=== Problem to solve ===
Read through the listing, and wherever a line holds the word "icon", return it.

=== The data ===
==========

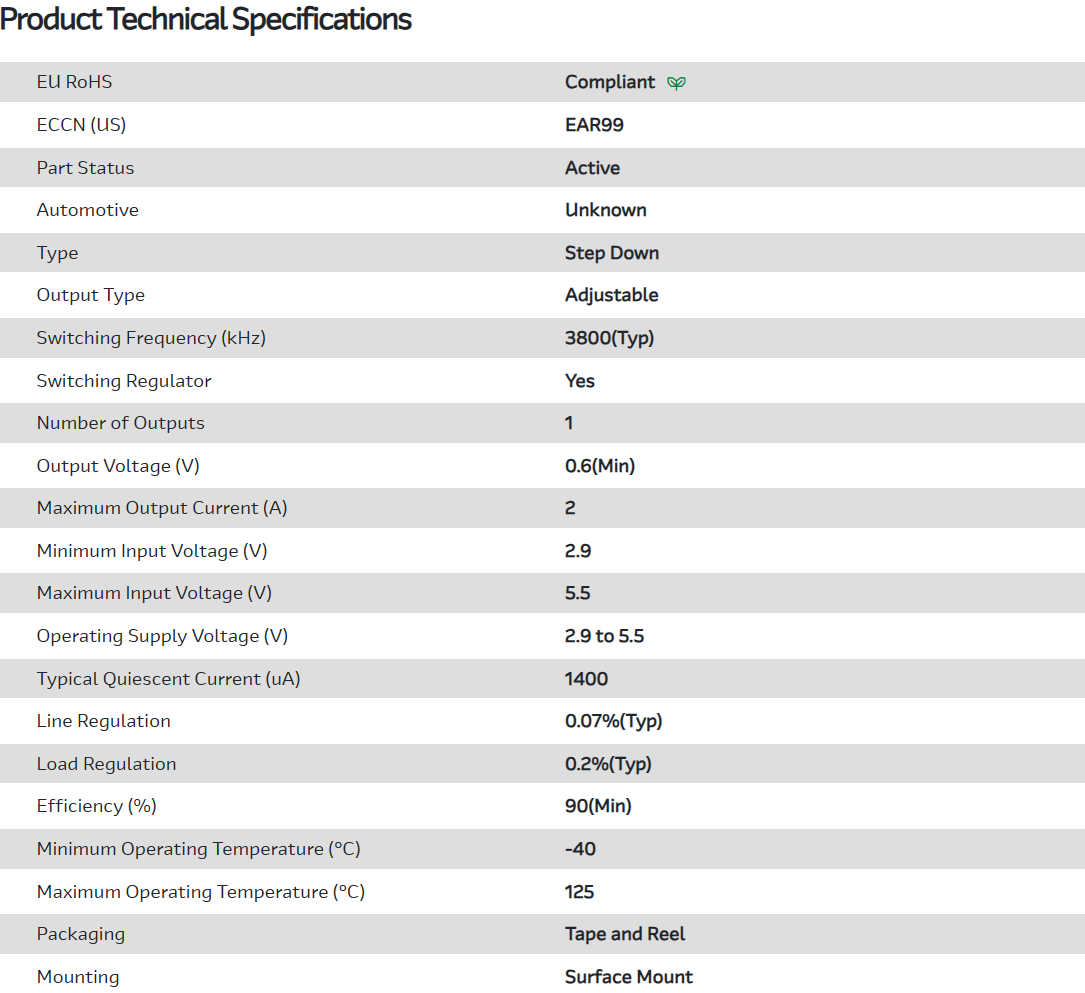Select the Compliant value for EU RoHS
The width and height of the screenshot is (1085, 993).
coord(609,82)
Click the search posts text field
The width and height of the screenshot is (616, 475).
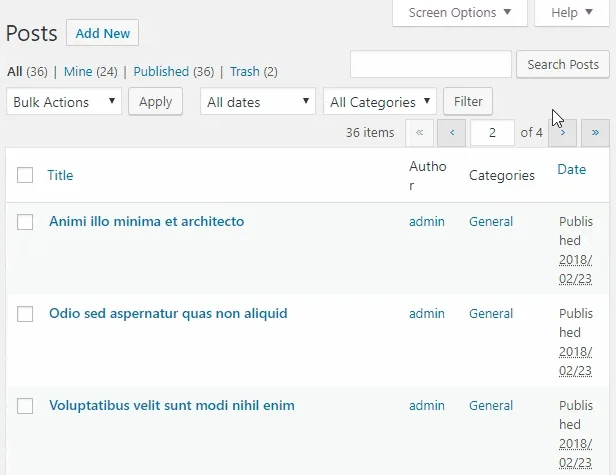click(430, 65)
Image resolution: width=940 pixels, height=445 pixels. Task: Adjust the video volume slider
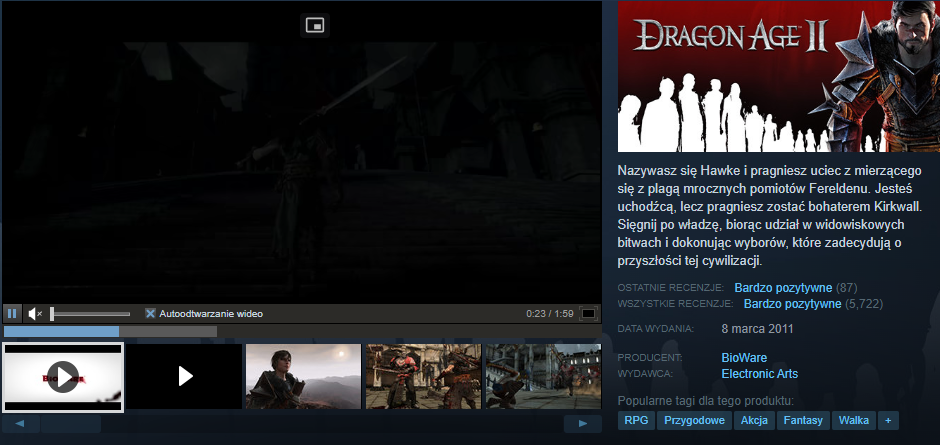point(90,314)
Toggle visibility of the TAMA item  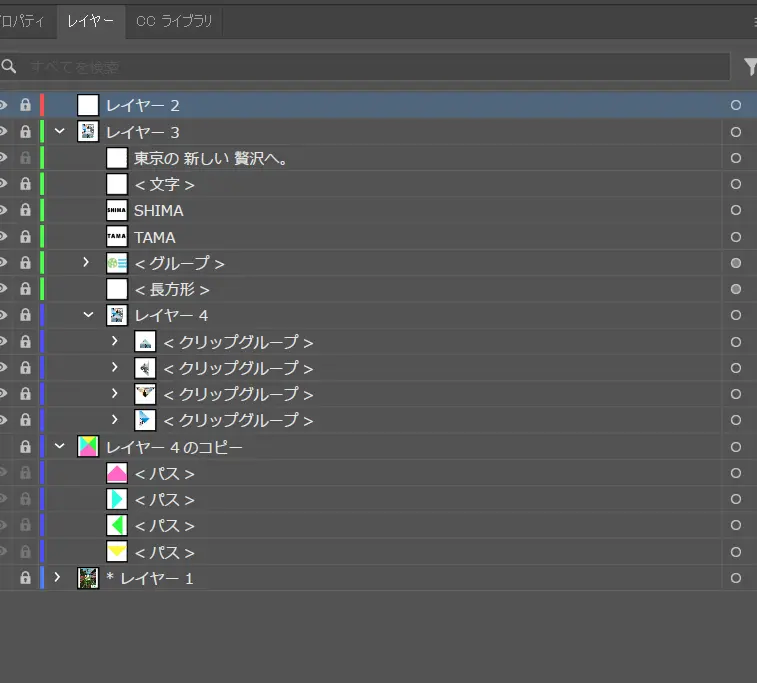click(3, 237)
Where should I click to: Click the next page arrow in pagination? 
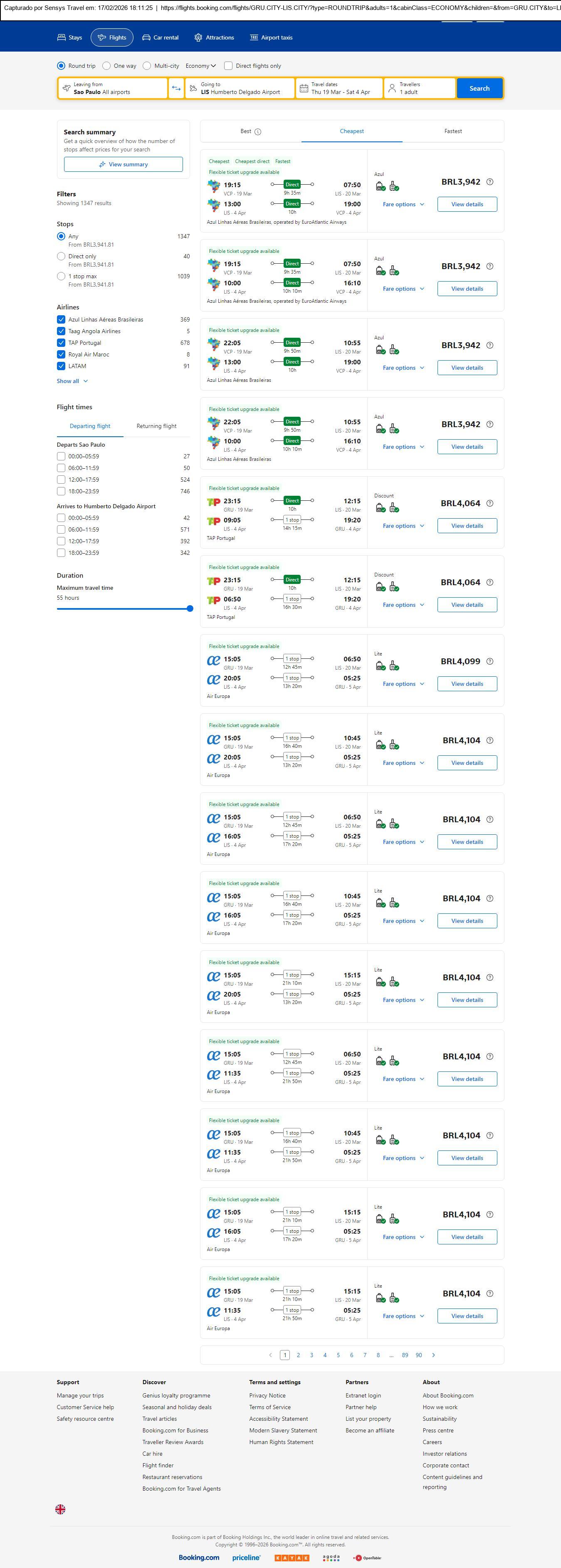[x=433, y=1355]
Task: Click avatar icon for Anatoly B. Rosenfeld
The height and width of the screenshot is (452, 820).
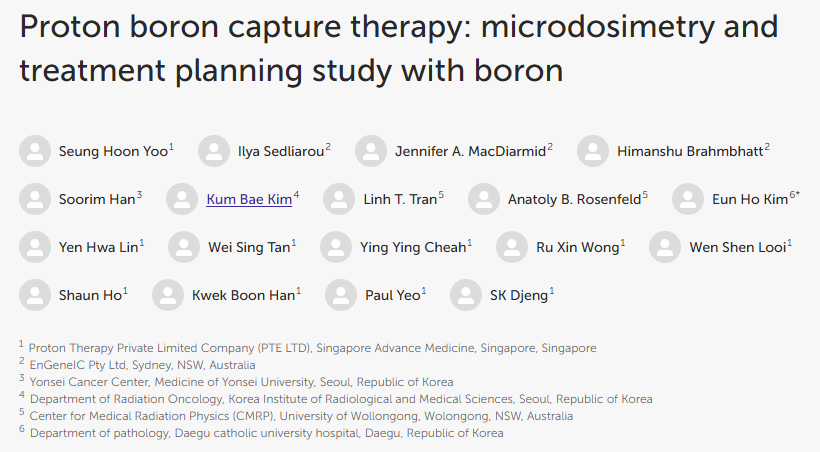Action: tap(483, 199)
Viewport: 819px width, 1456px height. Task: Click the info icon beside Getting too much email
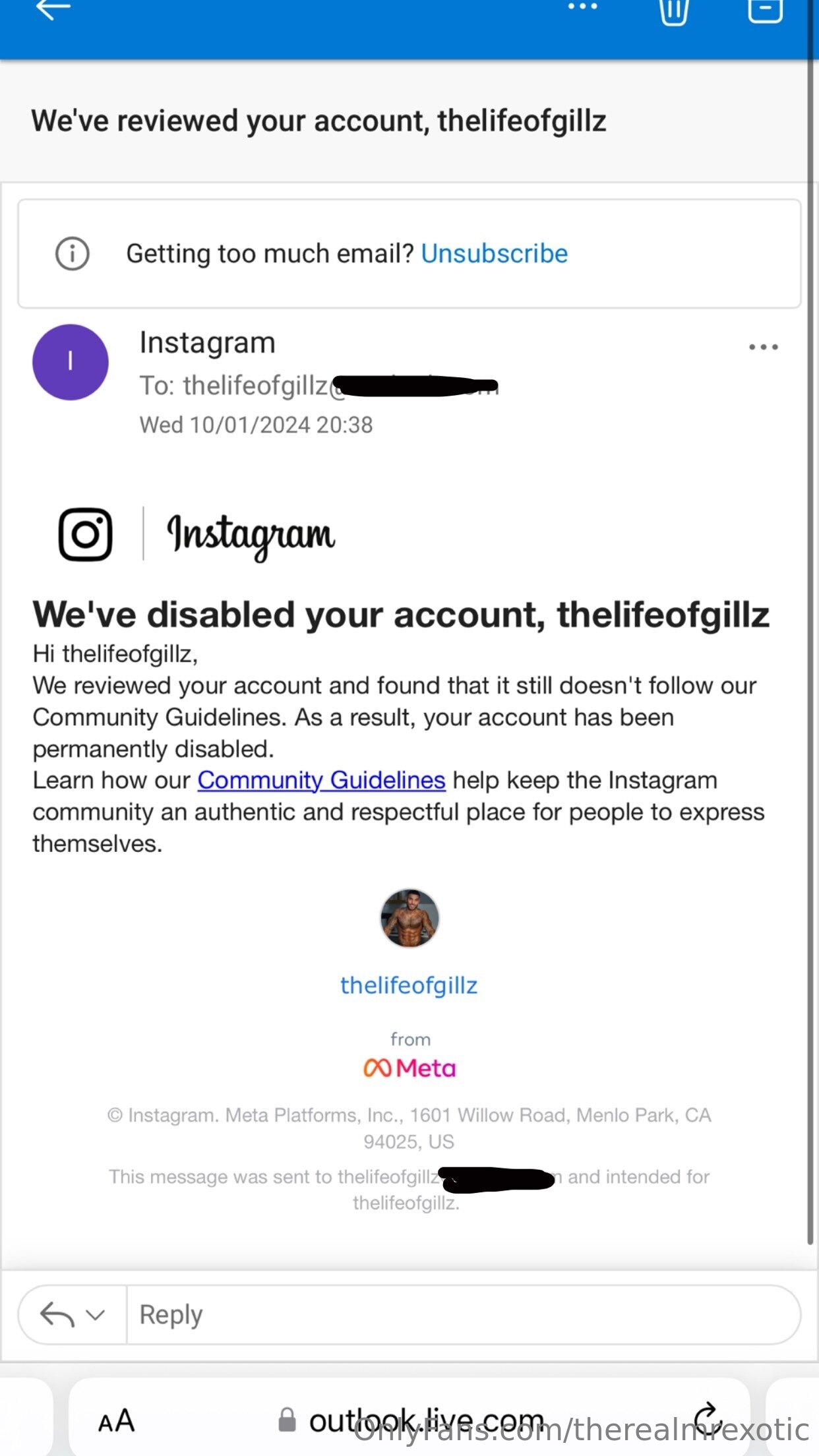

==========

=== Exercise answer ===
Task: Click avatar icon for Anatoly B. Rosenfeld
Viewport: 819px width, 1456px height. Task: Click the info icon beside Getting too much email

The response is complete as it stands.